» **WHAT THE TASK REQUIRES**: Transcribe the data that follows, exactly and in full.

» **DATASET EXCERPTS**:
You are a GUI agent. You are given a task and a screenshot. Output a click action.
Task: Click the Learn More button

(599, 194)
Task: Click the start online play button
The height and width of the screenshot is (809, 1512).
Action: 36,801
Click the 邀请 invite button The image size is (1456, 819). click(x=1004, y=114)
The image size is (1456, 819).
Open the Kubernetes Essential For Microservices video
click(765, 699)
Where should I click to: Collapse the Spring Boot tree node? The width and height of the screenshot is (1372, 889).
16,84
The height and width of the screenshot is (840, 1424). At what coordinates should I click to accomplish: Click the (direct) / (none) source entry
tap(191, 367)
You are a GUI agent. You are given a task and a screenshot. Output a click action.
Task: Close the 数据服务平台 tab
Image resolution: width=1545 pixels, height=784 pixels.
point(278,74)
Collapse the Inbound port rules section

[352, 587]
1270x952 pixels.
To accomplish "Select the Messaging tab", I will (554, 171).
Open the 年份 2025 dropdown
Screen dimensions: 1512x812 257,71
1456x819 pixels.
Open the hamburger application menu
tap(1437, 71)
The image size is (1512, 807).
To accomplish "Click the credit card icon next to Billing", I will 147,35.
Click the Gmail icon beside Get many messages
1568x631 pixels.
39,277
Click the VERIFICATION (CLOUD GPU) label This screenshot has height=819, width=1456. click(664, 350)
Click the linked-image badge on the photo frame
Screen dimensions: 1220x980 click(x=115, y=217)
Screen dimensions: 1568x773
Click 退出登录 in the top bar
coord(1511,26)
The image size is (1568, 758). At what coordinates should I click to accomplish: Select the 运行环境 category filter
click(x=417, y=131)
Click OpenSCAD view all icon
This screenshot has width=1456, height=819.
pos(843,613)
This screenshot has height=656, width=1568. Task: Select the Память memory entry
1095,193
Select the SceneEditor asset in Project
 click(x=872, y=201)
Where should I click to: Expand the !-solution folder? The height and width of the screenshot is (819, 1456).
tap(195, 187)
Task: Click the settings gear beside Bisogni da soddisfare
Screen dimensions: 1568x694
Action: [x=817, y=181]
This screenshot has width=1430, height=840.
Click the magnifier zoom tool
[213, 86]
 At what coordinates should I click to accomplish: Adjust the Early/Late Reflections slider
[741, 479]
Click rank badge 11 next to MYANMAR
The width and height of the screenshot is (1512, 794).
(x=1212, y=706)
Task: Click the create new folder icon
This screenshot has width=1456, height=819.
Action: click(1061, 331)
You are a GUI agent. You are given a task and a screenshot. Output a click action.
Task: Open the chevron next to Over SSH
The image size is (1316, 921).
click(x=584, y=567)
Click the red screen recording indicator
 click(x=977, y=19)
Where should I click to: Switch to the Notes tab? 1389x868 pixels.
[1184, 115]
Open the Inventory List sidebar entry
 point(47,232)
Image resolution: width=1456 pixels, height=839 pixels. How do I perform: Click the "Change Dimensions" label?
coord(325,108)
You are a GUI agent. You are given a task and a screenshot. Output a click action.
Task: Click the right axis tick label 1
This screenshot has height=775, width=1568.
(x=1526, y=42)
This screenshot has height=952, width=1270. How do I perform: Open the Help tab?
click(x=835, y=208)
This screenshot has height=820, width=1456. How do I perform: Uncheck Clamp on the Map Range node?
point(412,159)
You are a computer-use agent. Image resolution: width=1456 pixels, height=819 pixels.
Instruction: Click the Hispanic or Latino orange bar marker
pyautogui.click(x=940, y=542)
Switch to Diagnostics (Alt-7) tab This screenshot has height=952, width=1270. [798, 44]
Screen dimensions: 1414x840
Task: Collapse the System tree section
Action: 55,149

» **SOLUTION TO THE EXERCISE**:
You are a GUI agent. You are given a task and a screenshot. Output a click action.
Task: Click the Learn More button

(599, 194)
Task: Click the start online play button
The height and width of the screenshot is (809, 1512).
Action: 36,801
Click the 邀请 invite button The image size is (1456, 819). click(x=1004, y=114)
The image size is (1456, 819).
Open the Kubernetes Essential For Microservices video
click(765, 699)
Where should I click to: Collapse the Spring Boot tree node? The width and height of the screenshot is (1372, 889).
16,84
The height and width of the screenshot is (840, 1424). At what coordinates should I click to accomplish: Click the (direct) / (none) source entry
tap(191, 367)
You are a GUI agent. You are given a task and a screenshot. Output a click action.
Task: Close the 数据服务平台 tab
Image resolution: width=1545 pixels, height=784 pixels.
point(278,74)
Collapse the Inbound port rules section

[352, 587]
1270x952 pixels.
To accomplish "Select the Messaging tab", I will (554, 171).
Open the 年份 2025 dropdown
Screen dimensions: 1512x812 257,71
1456x819 pixels.
Open the hamburger application menu
tap(1437, 71)
The image size is (1512, 807).
To accomplish "Click the credit card icon next to Billing", I will 147,35.
Click the Gmail icon beside Get many messages
1568x631 pixels.
39,277
Click the VERIFICATION (CLOUD GPU) label This screenshot has height=819, width=1456. click(664, 350)
Click the linked-image badge on the photo frame
Screen dimensions: 1220x980 click(x=115, y=217)
Screen dimensions: 1568x773
Click 退出登录 in the top bar
coord(1511,26)
The image size is (1568, 758). At what coordinates should I click to accomplish: Select the 运行环境 category filter
click(x=417, y=131)
Click OpenSCAD view all icon
This screenshot has width=1456, height=819.
pos(843,613)
This screenshot has height=656, width=1568. Task: Select the Память memory entry
1095,193
Select the SceneEditor asset in Project
 click(x=872, y=201)
Where should I click to: Expand the !-solution folder? The height and width of the screenshot is (819, 1456).
tap(195, 187)
Task: Click the settings gear beside Bisogni da soddisfare
Screen dimensions: 1568x694
Action: [x=817, y=181]
This screenshot has width=1430, height=840.
Click the magnifier zoom tool
[213, 86]
 At what coordinates should I click to accomplish: Adjust the Early/Late Reflections slider
[741, 479]
Click rank badge 11 next to MYANMAR
The width and height of the screenshot is (1512, 794).
(x=1212, y=706)
Task: Click the create new folder icon
This screenshot has width=1456, height=819.
Action: click(1061, 331)
You are a GUI agent. You are given a task and a screenshot. Output a click action.
Task: Open the chevron next to Over SSH
The image size is (1316, 921).
click(x=584, y=567)
Click the red screen recording indicator
 click(x=977, y=19)
Where should I click to: Switch to the Notes tab? 1389x868 pixels.
[1184, 115]
Open the Inventory List sidebar entry
 point(47,232)
Image resolution: width=1456 pixels, height=839 pixels. How do I perform: Click the "Change Dimensions" label?
coord(325,108)
You are a GUI agent. You are given a task and a screenshot. Output a click action.
Task: Click the right axis tick label 1
This screenshot has height=775, width=1568.
(x=1526, y=42)
This screenshot has height=952, width=1270. How do I perform: Open the Help tab?
click(x=835, y=208)
This screenshot has height=820, width=1456. How do I perform: Uncheck Clamp on the Map Range node?
point(412,159)
You are a computer-use agent. Image resolution: width=1456 pixels, height=819 pixels.
Instruction: Click the Hispanic or Latino orange bar marker
pyautogui.click(x=940, y=542)
Switch to Diagnostics (Alt-7) tab This screenshot has height=952, width=1270. [798, 44]
Screen dimensions: 1414x840
Task: Collapse the System tree section
Action: 55,149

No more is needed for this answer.